Note: The probability p used to compute the PSSM is not exactly the same as the corresponding value in the Position Specific Probability Matrix (PSPM). The values of p used to compute the PSSM take into account the motif prior, whereas the values in the PSPM are just the observed frequencies of letters in the motif sites.
BLOCKS Format
For use with BLOCKS tools.
FASTA Format
The FASTA format as described here.
Raw Format
Just the sites of the sequences that contributed to the motif. One site per line.
Sites

MEME displays the occurrences (sites) of the motif in the training set. The sites are shown aligned with each other, and the ten sequence positions preceding and following each site are also shown. Each site is identified by the name of the sequence where it occurs, the strand (if both strands of DNA sequences are being used), and the position in the sequence where the site begins. When the DNA strand is specified, '+' means the sequence in the training set, and '-' means the reverse complement of the training set sequence. (For '-' strands, the 'start' position is actually the position on the positive strand where the site ends.) The sites are listed in order of increasing statistical significance (p-value). The p-value of a site is computed from the the match score of the site with the position specific scoring matrix for the motif. The p-value gives the probability of a random string (generated from the background letter frequencies) having the same match score or higher. (This is referred to as the position p-value by the MAST algorithm.)

Block Diagrams

The occurrences of the motif in the training set sequences are shown as coloured blocks on a line. One diagram is printed for each sequence showing all the sites contributating to that motif in that sequence. The sequences are listed in the same order as in the input to make it easier to compare multiple block diagrams. Additionally the best p-value for the sequence/motif combination is listed though this may not be in ascending order as with the sites. The p-value of an occurrence is the probability of a single random subsequence the length of the motif, generated according to the 0-order background model, having a score at least as high as the score of the occurrence.

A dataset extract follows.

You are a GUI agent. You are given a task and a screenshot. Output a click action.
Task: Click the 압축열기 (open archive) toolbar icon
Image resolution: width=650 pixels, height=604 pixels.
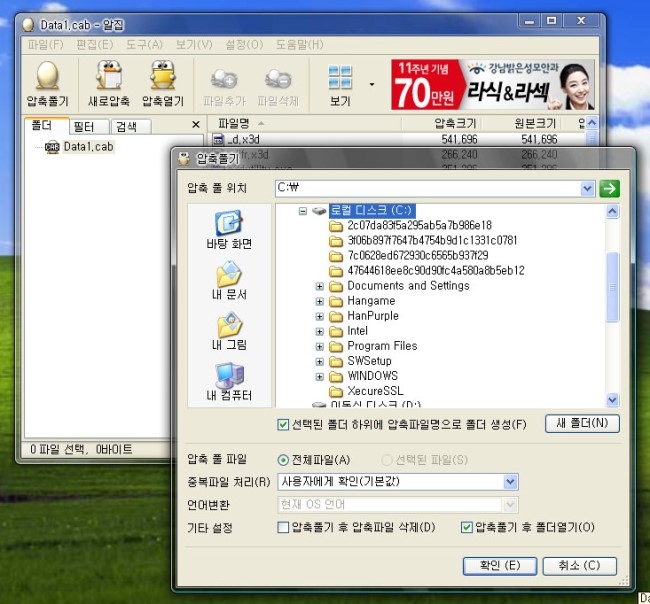[163, 83]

When the DNA strand is specified '+', it means the motif appears from left to right on the sequence, and '-' means the motif appears from right to left on the complementary strand. A sequence position scale is shown at the end of each table of block diagrams.

Combined Block Diagrams

The motif occurrences shown in the motif summary may not be exactly the same as those reported in each motif section because only motifs with a position p-value of 0.0001 that don't overlap other, more significant motif occurrences are shown.

See the documentation for MAST output for the definition of position and combined p-values.